#### [To do]
Copy everything from the line containing "At what coordinates" down to the end of the material, swapping "label" for "heading" and leaving the rest unchanged. Omit the pictures from your answer.

#### [Extracted entries]
-- Start --

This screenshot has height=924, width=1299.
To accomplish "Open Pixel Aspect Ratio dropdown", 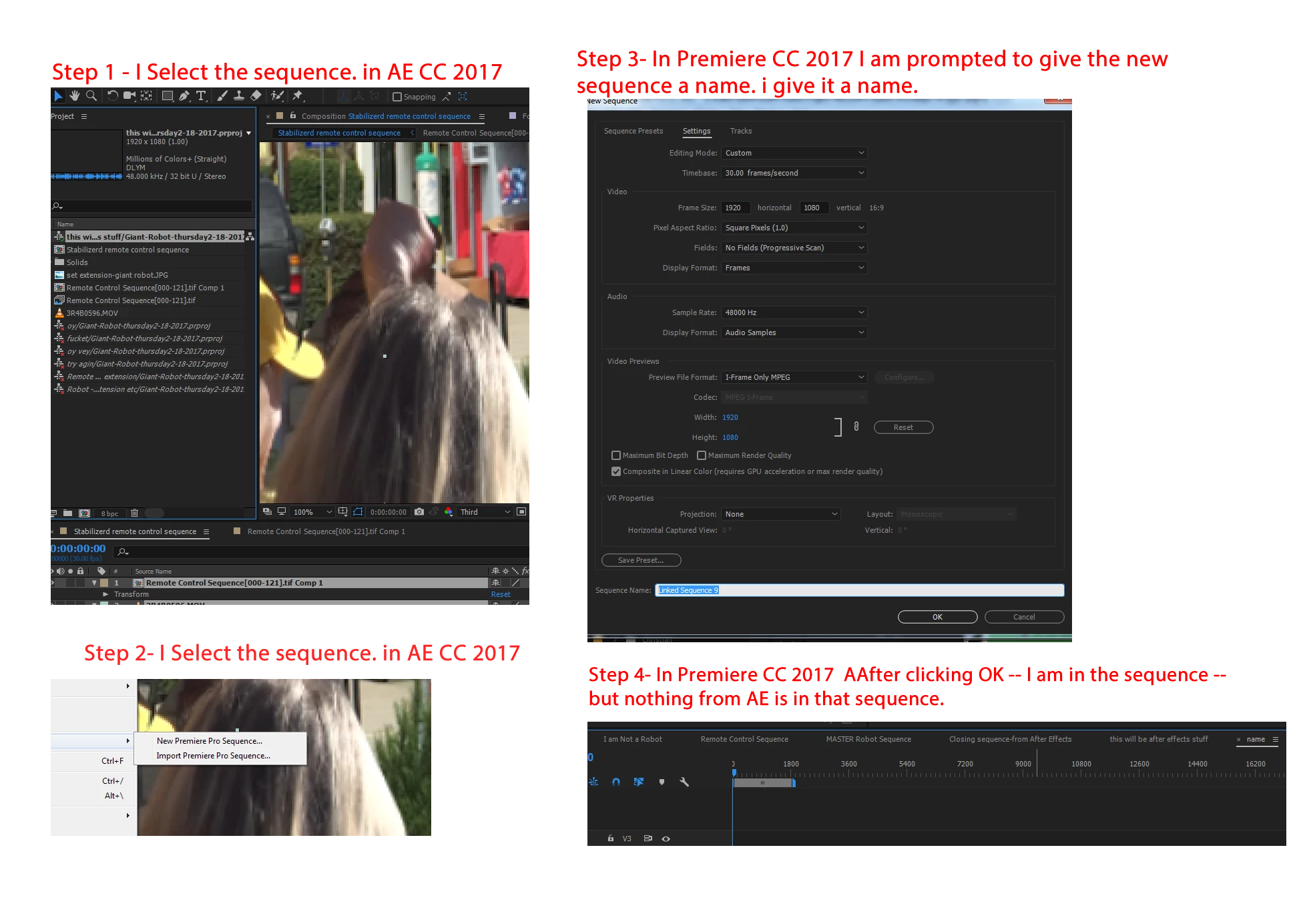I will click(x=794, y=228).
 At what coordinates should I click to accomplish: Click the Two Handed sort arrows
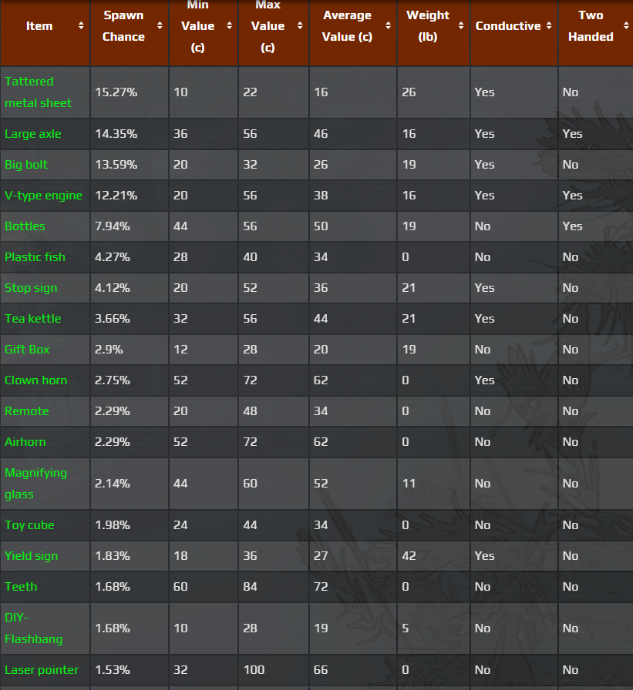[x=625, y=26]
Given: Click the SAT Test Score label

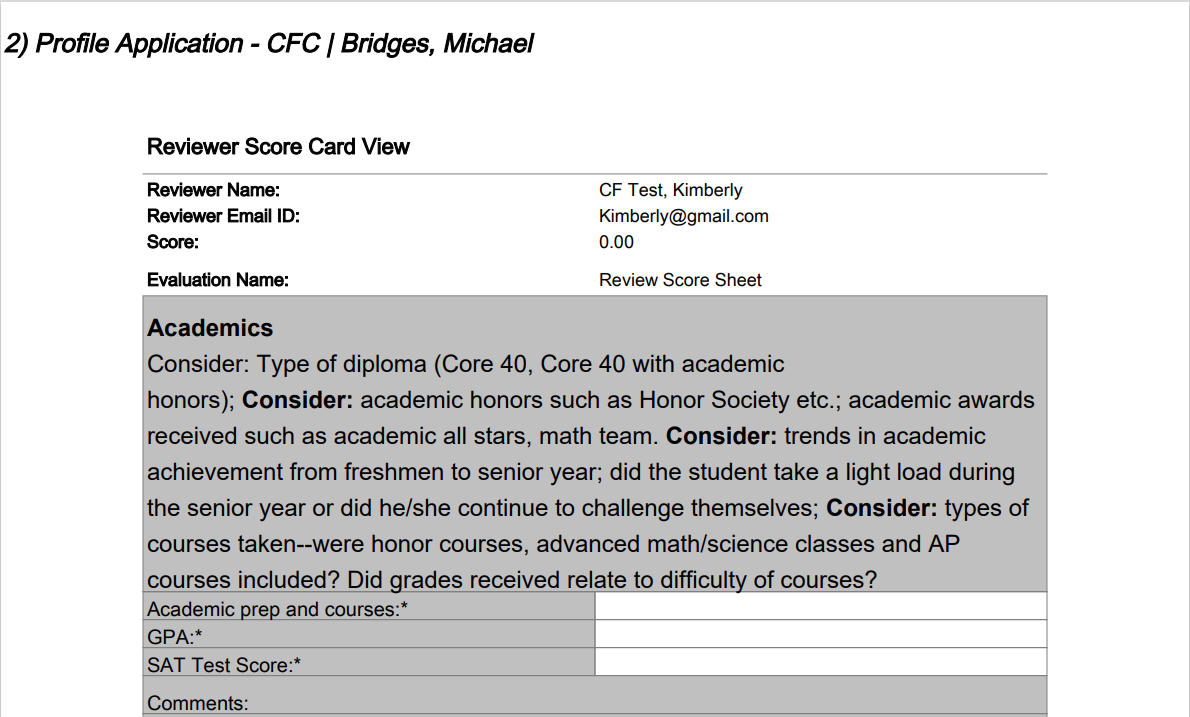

-- End --

#### [Final answer]
 At what coordinates should I click to accomplish: Click the Two Handed sort arrows
[x=625, y=26]
Given: Click the SAT Test Score heading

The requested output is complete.